FAQ, Tips, and Tricks

Should I run quality control of my images before running fMRIPrep?

Yes. You should do so before any processing/analysis takes place.

Oftentimes (more often than we would like), images have fatal artifacts and problems.

Some exclusion criteria for data quality should be pre-specified before QC and any screening of the original data. Those exclusion criteria must be designed in agreement with the goals and challenges of the experimental design. For instance, when it is planned to run some cortical thickness analysis, images should be excluded even when they present the most subtle ghosts or other artifacts that may introduce biases in surface reconstruction. However, if the same artifactual data was planned to be used just as a reference for spatial normalization, some of those artifacts should be noted, but may not grant exclusion of the data.

When using publicly available datasets, an additional concern is that images may have gone through some kind of preprocessing (see next question).

What if I find some images have undergone some pre-processing already (e.g., my T1w image is already skull-stripped)?

These images imply an unknown level of preprocessing (e.g. was it already bias-field corrected?), which makes it difficult to decide on best-practices for further processing. Hence, supporting such images was considered very low priority for fMRIPrep.
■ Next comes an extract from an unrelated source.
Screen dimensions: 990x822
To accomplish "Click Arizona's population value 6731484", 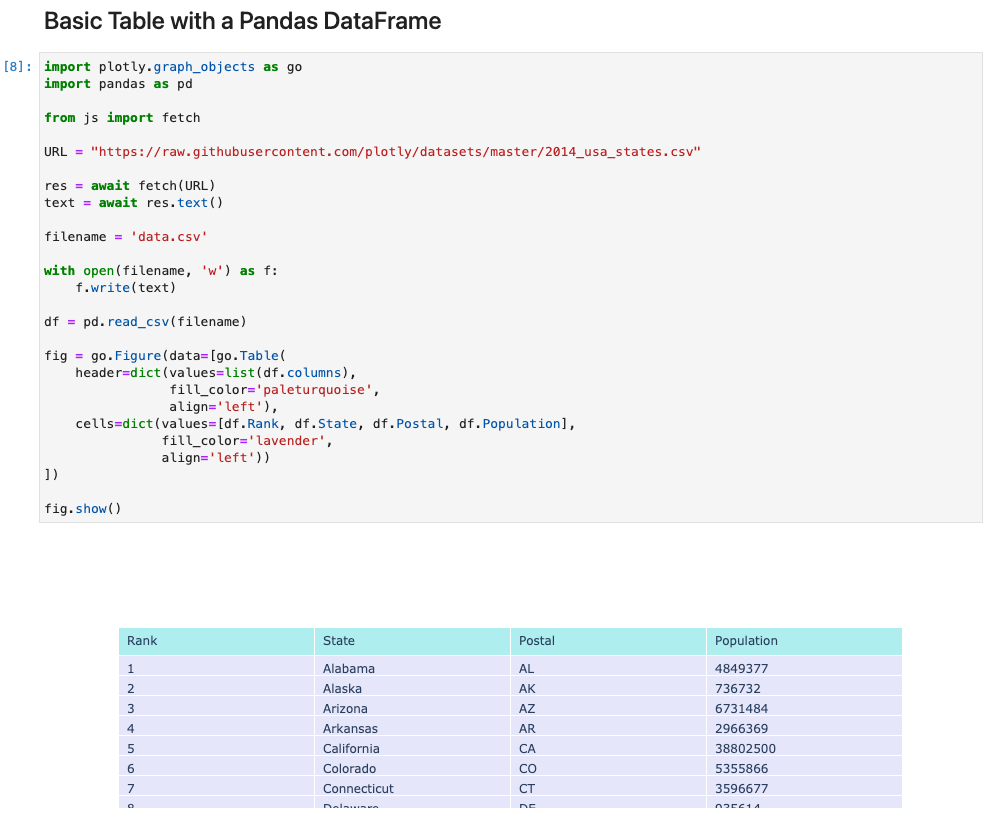I will pyautogui.click(x=741, y=709).
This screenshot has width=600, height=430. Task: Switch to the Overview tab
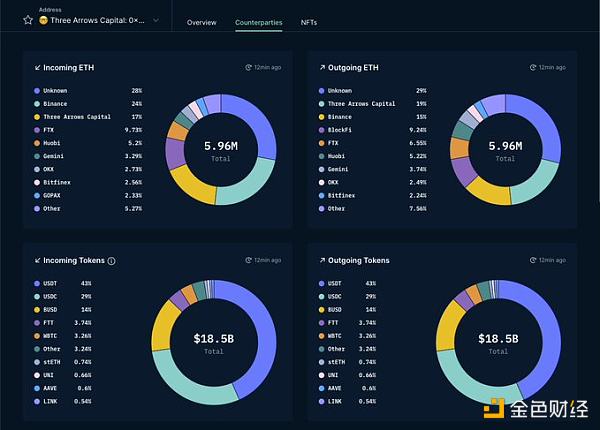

For example, see #707 and an illustration of downstream consequences in #939.

So for OpenFMRI, we’ve been excluding these subjects, and for user-supplied data, we would recommend reverting to the original, defaced, T1w images to ensure more uniform preprocessing.

My fMRIPrep run is hanging…

When running on Linux platforms (or containerized environments, because they are built around Ubuntu), there is a Python bug that affects fMRIPrep that drives the Linux kernel to kill processes as a response to running out of memory. Depending on the process killed by the kernel, fMRIPrep may crash with a BrokenProcessPool error or hang indefinitely, depending on settings. While we are working on finding a solution that does not run up against this bug, this may take some time. This can be most easily resolved by allocating more memory to the process, if possible.

Please find more information regarding this error from discussions on NeuroStars:

Additionally, consider using the --low-mem flag, which will make some memory optimizations at the cost of disk space in the working directory.